Shaken or stirred: ultrafast phononic switching of ferroic order

Presenting Author:

andrei.kirilyuk@ru.nl

Vibrations of the crystal lattice have a significant impact on the orbital dynamics of the electrons, and through it, on spins. Recently, ultrafast optical techniques have provided new insights into the coherent coupling of individual phonon and spin modes [1]. Ultrafast excitation of phonons resulting in drastic repopulation of phononic system was even shown to be able to modify the fundamental magnetic interactions [2]. And last but not least, very recently time-resolved X-ray scattering and electron diffraction experiments demonstrated the angular momentum transfer from magnetization to the phonon system, on a femtosecond time scale, dubbed ultrafast Einstein-de-Haas effect [3,4]. It should therefore be possible to realize the opposite process, by changing the lattice and thus controlling the magnetization, on the same time scale – in femtoseconds!

We have recently demonstrated how the resonant excitation of circularly-polarized optical phonons in paramagnetic substrates can permanently reverse the magnetic state of the overlayer [5]. With the handedness of the phonons steering the direction of switching, such effect offers a selective and potentially universal method for ultrafast non-local control over magnetic order.
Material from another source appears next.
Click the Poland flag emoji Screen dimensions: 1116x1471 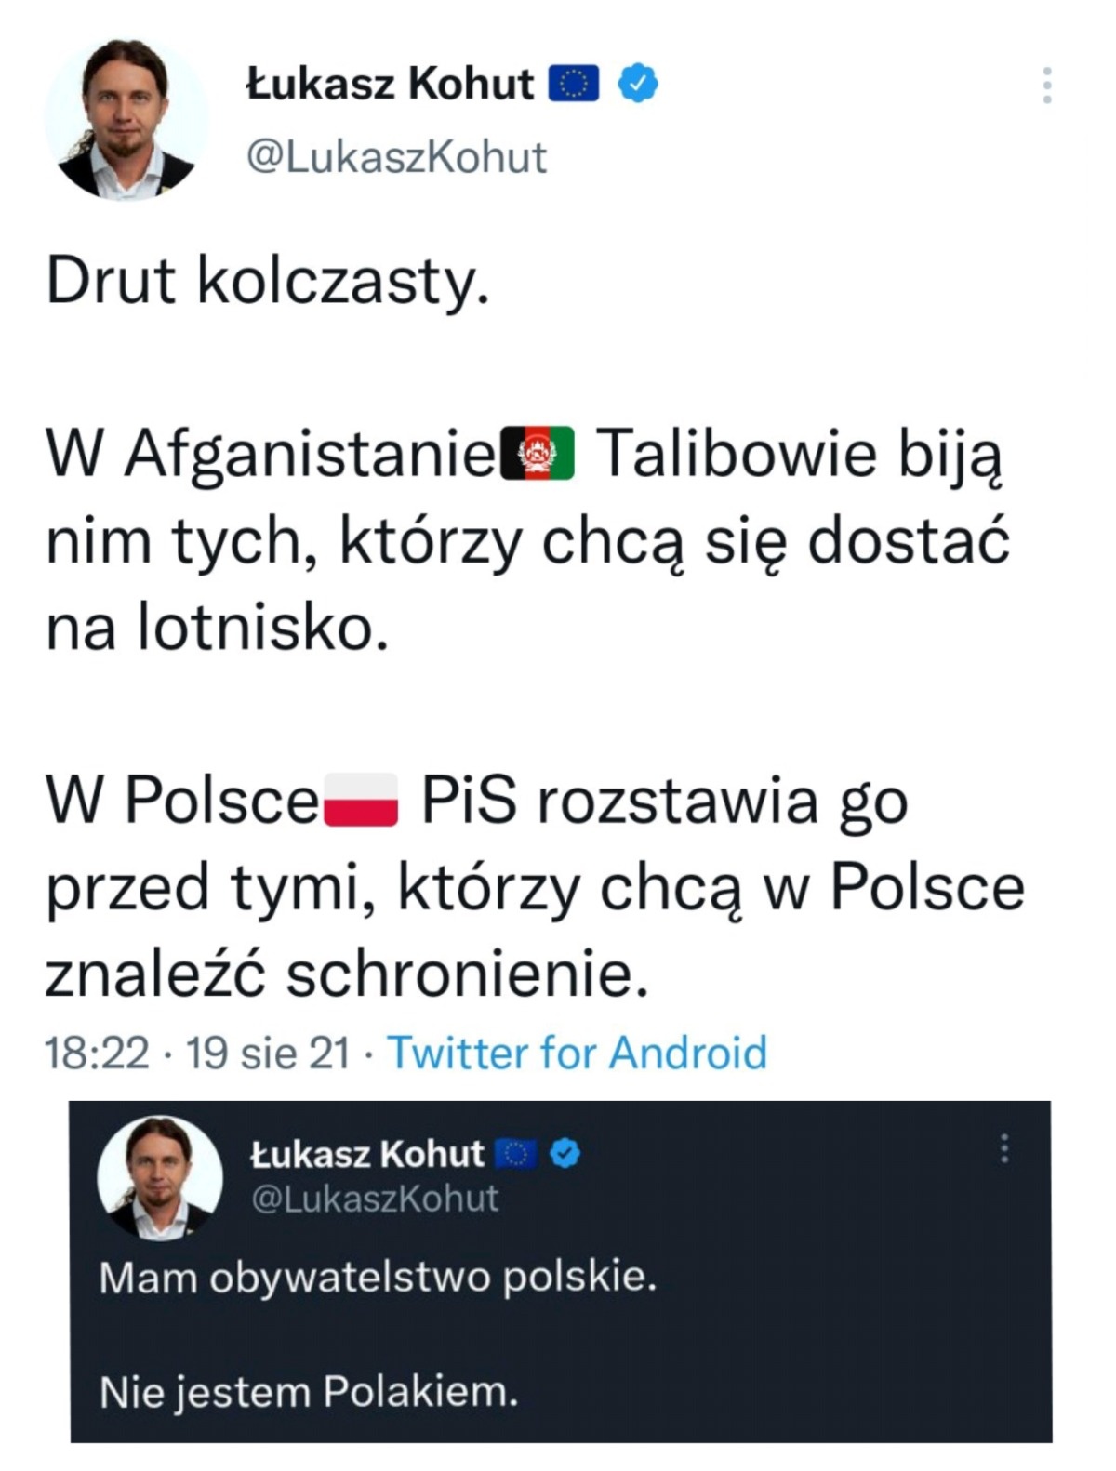click(360, 801)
The helicity-dependence of the switching implies that the lattice vibrations excited in the substrate deliver a directional field that pushes the magnetization towards a switched or non-switched state. The nature of such field is however completely unknown at present.

Moreover, a different and ultimately universal behaviour, characterized by displacive modification of crystal potentials, is driven by linearly-polarized excitation. The magnetic switching was shown to create very peculiar quadrupolar spatial patterns [6], confirming the mechanism. The mechanism appears to be very universal, as observed in variety of systems [7]. The dynamics of the domain formation was shown to proceed via a strongly inhomogeneous magnetic state resulting in a self-organization of magnon-polarons [8] and formation of magneto-elastic solitons.

References:

  1. V. V. Temnov, Nature Phot. 6, 728 (2012).
  2. S. F. Maehrlein et al, Science Adv. 4, eaar5164 (2018).
  3. C. Dornes et al, Nature 565, 209 (2019).
  4. S. R. Tauchert et al, Nature 602, 73 (2022).
  5. C. S. Davies, F. G. N. Fennema, A. Tsukamoto, I. Razdolski, A. V. Kimel & A. Kirilyuk, Nature 628, 540 (2024).
  6. A. Stupakiewicz, C.S. Davies, K. Szerenos, D. Afanasiev, K.S. Rabinovich, A. V. Boris, A. Caviglia, A.V. Kimel, & A. Kirilyuk, Nature Phys. 17, 489 (2021).
  7. M. Kwaaitaal, D.G. Lourens, C.S. Davies & A. Kirilyuk, Nature Phot. 18, 569 (2024).
  8. M. Gidding, T. Janssen, C.S. Davies & A. Kirilyuk, Nature Commun. 14, 2208 (2023).